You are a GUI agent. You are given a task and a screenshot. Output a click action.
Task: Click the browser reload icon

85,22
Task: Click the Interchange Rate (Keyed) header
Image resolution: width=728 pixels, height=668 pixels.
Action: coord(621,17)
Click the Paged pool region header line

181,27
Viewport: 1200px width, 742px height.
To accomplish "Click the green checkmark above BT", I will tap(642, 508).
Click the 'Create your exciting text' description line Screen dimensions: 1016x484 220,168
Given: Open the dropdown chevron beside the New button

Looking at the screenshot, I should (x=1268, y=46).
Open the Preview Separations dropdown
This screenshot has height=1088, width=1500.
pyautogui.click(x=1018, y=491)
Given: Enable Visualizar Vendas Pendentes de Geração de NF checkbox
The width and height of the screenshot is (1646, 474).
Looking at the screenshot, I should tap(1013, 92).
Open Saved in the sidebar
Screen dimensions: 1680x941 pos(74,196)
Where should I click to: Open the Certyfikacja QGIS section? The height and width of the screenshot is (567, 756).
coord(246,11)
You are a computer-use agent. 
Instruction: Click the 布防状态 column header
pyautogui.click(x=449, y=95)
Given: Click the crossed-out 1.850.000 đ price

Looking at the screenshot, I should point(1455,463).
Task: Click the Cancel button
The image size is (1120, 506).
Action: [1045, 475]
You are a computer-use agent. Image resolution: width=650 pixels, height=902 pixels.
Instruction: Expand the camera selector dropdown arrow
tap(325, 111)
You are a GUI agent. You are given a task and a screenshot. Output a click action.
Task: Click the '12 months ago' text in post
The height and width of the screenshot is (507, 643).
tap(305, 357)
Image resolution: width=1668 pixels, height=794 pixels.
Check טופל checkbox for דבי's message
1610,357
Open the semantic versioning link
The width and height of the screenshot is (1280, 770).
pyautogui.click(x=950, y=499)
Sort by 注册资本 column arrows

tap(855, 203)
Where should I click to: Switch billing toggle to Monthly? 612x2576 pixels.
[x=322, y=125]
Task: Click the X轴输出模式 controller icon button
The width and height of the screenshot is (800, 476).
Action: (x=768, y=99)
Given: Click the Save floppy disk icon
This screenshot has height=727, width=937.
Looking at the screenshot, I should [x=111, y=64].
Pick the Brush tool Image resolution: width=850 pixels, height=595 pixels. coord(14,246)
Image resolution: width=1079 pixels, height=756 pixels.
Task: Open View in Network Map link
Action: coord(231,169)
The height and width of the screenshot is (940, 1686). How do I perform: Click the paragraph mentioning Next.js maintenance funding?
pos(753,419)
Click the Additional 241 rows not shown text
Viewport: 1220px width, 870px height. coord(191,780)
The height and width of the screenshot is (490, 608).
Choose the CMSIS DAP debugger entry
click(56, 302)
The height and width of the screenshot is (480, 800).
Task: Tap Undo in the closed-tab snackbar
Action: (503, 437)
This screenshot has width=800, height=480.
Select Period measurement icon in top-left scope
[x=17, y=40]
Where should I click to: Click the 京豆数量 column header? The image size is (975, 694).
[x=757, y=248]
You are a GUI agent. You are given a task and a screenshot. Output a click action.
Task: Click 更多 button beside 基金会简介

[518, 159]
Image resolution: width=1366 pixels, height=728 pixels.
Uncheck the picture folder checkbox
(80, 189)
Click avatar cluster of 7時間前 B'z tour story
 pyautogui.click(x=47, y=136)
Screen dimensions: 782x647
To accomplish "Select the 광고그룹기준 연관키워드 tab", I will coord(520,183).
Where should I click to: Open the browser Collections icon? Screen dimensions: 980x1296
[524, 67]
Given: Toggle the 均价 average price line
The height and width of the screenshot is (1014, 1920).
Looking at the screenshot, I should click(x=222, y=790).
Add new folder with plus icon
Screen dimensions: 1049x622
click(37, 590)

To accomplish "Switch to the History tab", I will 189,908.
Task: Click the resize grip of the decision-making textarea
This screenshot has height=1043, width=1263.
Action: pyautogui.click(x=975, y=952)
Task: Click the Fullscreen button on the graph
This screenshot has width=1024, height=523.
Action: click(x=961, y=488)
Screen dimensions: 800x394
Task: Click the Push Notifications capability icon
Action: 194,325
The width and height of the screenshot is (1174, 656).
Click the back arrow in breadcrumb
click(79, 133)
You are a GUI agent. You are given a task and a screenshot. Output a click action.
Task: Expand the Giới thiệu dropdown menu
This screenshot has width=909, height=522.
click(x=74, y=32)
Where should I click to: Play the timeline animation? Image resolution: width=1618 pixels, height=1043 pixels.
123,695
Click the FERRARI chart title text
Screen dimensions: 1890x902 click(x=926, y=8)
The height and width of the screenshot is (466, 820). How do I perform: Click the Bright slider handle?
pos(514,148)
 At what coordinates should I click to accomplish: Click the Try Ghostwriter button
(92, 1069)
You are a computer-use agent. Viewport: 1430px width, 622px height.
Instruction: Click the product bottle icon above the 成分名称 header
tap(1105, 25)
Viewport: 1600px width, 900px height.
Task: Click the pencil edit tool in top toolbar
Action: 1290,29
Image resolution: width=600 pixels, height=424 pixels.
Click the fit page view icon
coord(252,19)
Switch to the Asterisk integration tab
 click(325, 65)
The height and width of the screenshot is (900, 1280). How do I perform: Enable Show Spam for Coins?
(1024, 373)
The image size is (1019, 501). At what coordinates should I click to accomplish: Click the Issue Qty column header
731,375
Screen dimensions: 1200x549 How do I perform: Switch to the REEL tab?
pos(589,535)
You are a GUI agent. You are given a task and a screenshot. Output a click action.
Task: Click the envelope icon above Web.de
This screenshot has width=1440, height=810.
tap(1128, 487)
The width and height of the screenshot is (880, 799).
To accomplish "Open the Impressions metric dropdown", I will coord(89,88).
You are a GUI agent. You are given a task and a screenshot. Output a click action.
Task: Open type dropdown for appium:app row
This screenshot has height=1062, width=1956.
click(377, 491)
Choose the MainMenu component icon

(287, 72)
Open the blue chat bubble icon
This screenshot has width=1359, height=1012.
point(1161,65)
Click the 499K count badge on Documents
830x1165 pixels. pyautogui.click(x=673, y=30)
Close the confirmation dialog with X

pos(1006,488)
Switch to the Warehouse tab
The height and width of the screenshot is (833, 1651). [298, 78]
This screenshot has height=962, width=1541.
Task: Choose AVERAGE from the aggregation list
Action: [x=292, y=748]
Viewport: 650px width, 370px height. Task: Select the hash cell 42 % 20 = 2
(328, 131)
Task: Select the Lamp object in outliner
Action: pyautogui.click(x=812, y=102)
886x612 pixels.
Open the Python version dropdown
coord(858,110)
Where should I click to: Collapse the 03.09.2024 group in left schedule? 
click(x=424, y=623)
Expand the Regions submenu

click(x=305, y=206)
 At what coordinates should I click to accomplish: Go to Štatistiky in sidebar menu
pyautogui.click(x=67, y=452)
----
[ASSIGNMENT]:
Taking the entries from their first line through the line with "Task: Click the X轴输出模式 controller icon button", inclusive, restate each line word for word and give nothing else.

[SOLUTION]:
You are a GUI agent. You are given a task and a screenshot. Output a click action.
Task: Click the browser reload icon

85,22
Task: Click the Interchange Rate (Keyed) header
Image resolution: width=728 pixels, height=668 pixels.
Action: coord(621,17)
Click the Paged pool region header line

181,27
Viewport: 1200px width, 742px height.
To accomplish "Click the green checkmark above BT", I will tap(642, 508).
Click the 'Create your exciting text' description line Screen dimensions: 1016x484 220,168
Given: Open the dropdown chevron beside the New button

Looking at the screenshot, I should (x=1268, y=46).
Open the Preview Separations dropdown
This screenshot has height=1088, width=1500.
pyautogui.click(x=1018, y=491)
Given: Enable Visualizar Vendas Pendentes de Geração de NF checkbox
The width and height of the screenshot is (1646, 474).
Looking at the screenshot, I should tap(1013, 92).
Open Saved in the sidebar
Screen dimensions: 1680x941 pos(74,196)
Where should I click to: Open the Certyfikacja QGIS section? The height and width of the screenshot is (567, 756).
coord(246,11)
You are a computer-use agent. 
Instruction: Click the 布防状态 column header
pyautogui.click(x=449, y=95)
Given: Click the crossed-out 1.850.000 đ price

Looking at the screenshot, I should point(1455,463).
Task: Click the Cancel button
The image size is (1120, 506).
Action: [1045, 475]
You are a computer-use agent. Image resolution: width=650 pixels, height=902 pixels.
Instruction: Expand the camera selector dropdown arrow
tap(325, 111)
You are a GUI agent. You are given a task and a screenshot. Output a click action.
Task: Click the '12 months ago' text in post
The height and width of the screenshot is (507, 643).
tap(305, 357)
Image resolution: width=1668 pixels, height=794 pixels.
Check טופל checkbox for דבי's message
1610,357
Open the semantic versioning link
The width and height of the screenshot is (1280, 770).
pyautogui.click(x=950, y=499)
Sort by 注册资本 column arrows

tap(855, 203)
Where should I click to: Switch billing toggle to Monthly? 612x2576 pixels.
[x=322, y=125]
Task: Click the X轴输出模式 controller icon button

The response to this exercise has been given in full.